One of the first assignments my spiritual director gave me was to come up with an image that best symbolizes my present spiritual condition.
An image came to mind almost immediately. I saw myself buried under a mountain of clutter – piles and piles of papers and boxes and boxes of miscellaneous stuff. I transferred the image in my head to the computer screen using Photoshop. (I always love a good excuse to play with Photoshop.)
As I created this image, I realized the clutter in my life consisted of more than just the endless piles of paper and other physical items. It also included the various distractions that keep me away from my priorities.
For example, I could spend hours mindlessly surfing the Internet, getting locked into political fights with friends and total strangers on Facebook, or actually clicking on “news” articles about Miley, Taylor and the Kardashians. I am particularly likely to do this when I’m anxious or subconsciously avoiding a task on my to-do list. I added a computer to the graphic, with the words “Click Bait” on the screen.
Junk food could qualify as nutritional clutter, I decided. When I put it into my body, it clogs my arteries and accumulates on my hips and around my waist. I added a bag of chips to the image.
My calendar presented another source of clutter. Some of the commitments really matter to me: time with my husband, a meal with family or friends, the autism support group I facilitate, singing in the church choir. But several other commitments have crept into my schedule because I can’t say no to people who must think I don’t have enough to do now that I’m retired.
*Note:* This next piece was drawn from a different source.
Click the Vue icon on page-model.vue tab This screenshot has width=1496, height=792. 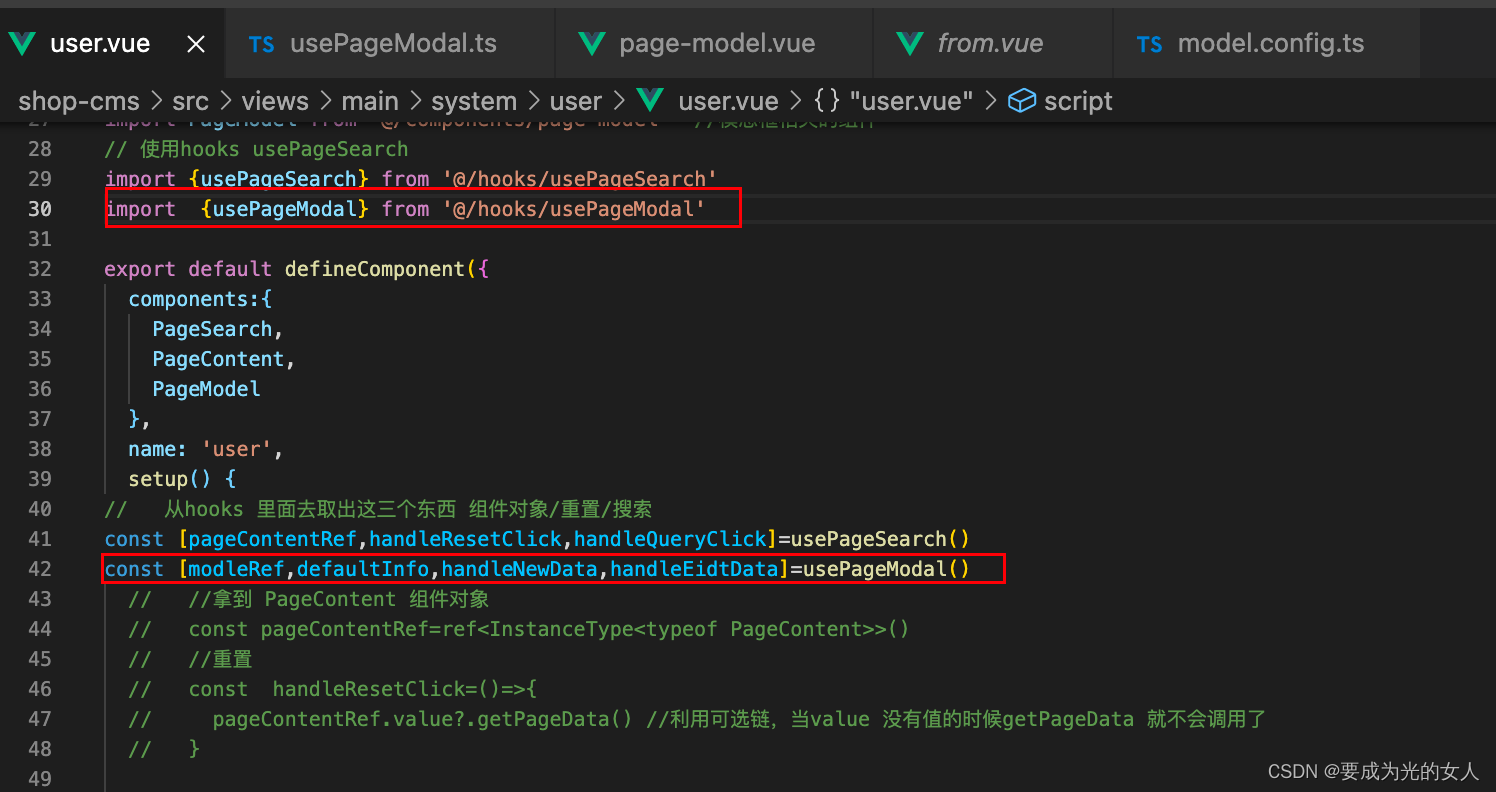[x=592, y=42]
I tossed a To-Do list onto the pile.
I added a rope to the image to represent the tug-of-war over everything from my time to my personal values caused by competing demands and continual conflict.
Underneath the papers and boxes, I placed several boulders with labels on them – fear, resentment, pain – to represent the steady stream of anxieties and resentments that keep me awake at night and pre-occupied during the day. I added some baggage for good measure.
Sticking out of Clutter Mountain, my arms juggled several balls in the air: family, friends, volunteer work, the house. A couple more balls had been dropped and were nestled on the ground at the bottom of the heap: my writing, self-care, God.
So how would God react to this image I just created? Am I about to provoke a bolt of lighting? Seriously, my sense is that God already knows what’s going on and might even be glad to see me acknowledge this reality.
God is there, of course, but after creating this image, I can see vividly how clutter blocks my spiritual path.